The Beatrice and Samuel A. Seaver Foundation Comprehensive Hypertension Center at P&S, established at a dedication ceremony in 1993, offers pivotal support to Dr. Baer and his health care team, permitting them to maintain and promote the worksite program, improve the teaching of hypertension to medical and nursing students, prepare a formal hypertension syllabus, and continue clinical research, especially on the kidney and adrenal forms of hypertension. The Seaver Foundation gift is "manna from heaven" to Dr. Baer.
Dr. Baer is not only a P&S alumnus but also a native of Washington Heights who literally grew up in the shadow of the Medical Center and has taught and practiced, with only brief interruptions, at the Medical Center for the past 30 years.
After completing an internship and first-year medical residency at Presbyterian Hospital, Dr. Baer pursued a fellowship at the National Institute of Mental Health, studying the effects of lithium on the kidney and measuring total body sodium and potassium in circulatory disorders in studies at the National Heart Institute. Upon his return to P&S, he completed his medical residency and fellowship in hypertensive renal disease with Dr.

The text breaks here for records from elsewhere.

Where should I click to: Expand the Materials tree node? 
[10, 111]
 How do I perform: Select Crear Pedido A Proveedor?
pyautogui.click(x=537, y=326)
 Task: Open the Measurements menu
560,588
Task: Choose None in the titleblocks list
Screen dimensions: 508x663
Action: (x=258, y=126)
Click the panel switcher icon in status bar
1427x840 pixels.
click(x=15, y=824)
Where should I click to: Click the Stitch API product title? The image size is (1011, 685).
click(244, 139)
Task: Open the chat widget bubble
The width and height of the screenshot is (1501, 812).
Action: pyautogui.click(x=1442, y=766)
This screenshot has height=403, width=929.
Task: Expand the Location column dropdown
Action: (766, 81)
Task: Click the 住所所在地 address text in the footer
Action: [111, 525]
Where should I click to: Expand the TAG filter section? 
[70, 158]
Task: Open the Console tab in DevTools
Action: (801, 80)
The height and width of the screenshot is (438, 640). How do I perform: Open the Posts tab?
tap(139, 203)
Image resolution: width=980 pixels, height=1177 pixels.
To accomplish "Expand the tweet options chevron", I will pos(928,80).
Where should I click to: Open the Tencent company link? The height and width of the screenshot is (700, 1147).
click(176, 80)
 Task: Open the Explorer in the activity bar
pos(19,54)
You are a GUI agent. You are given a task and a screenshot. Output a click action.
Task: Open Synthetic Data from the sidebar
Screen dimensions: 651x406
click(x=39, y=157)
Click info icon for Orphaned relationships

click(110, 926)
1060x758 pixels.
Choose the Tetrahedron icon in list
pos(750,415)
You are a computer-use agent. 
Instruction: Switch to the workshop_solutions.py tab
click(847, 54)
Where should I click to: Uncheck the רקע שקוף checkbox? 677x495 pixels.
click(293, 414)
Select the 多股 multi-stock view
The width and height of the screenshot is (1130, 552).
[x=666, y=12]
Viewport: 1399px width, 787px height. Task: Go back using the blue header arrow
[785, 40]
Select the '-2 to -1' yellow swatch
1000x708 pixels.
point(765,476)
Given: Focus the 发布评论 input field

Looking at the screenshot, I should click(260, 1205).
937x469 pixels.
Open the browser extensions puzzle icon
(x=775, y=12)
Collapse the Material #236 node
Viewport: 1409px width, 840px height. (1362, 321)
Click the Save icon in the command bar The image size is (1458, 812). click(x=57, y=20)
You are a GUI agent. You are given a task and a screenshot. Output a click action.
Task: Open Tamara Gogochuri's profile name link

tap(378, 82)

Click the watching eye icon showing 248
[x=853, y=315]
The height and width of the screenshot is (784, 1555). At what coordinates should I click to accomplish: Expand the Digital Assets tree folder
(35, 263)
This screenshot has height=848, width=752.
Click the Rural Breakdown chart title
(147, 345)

John Laragh and later served as associate program director of the General Clinical Research Center.
"Some years ago," he recalls, "my daughter asked me if I ever regretted going into medicine. 'Never,' I said. It's the most interesting field because you combine the human element with the science. And it's always upbeat, because you're always trying to improve on someone's health or to learn something that may help."
Health and human welfare is a Baer family affair. His wife, Jeanne Willner Baer'64, is associate director of radiology at St. Luke's-Roosevelt. Their daughter is a public health student in Boston, one son is a Peace Corps volunteer in Africa, and the other an administrator for a housing complex in Lower Manhattan for AIDS patients, indigents, and the mentally ill.
"The basic rule of medicine is that we can never do enough," Dr. Baer instructs medical and nursing students and residents. With the generous support of the Seaver Foundation, that ideal is being perpetuated at P&S.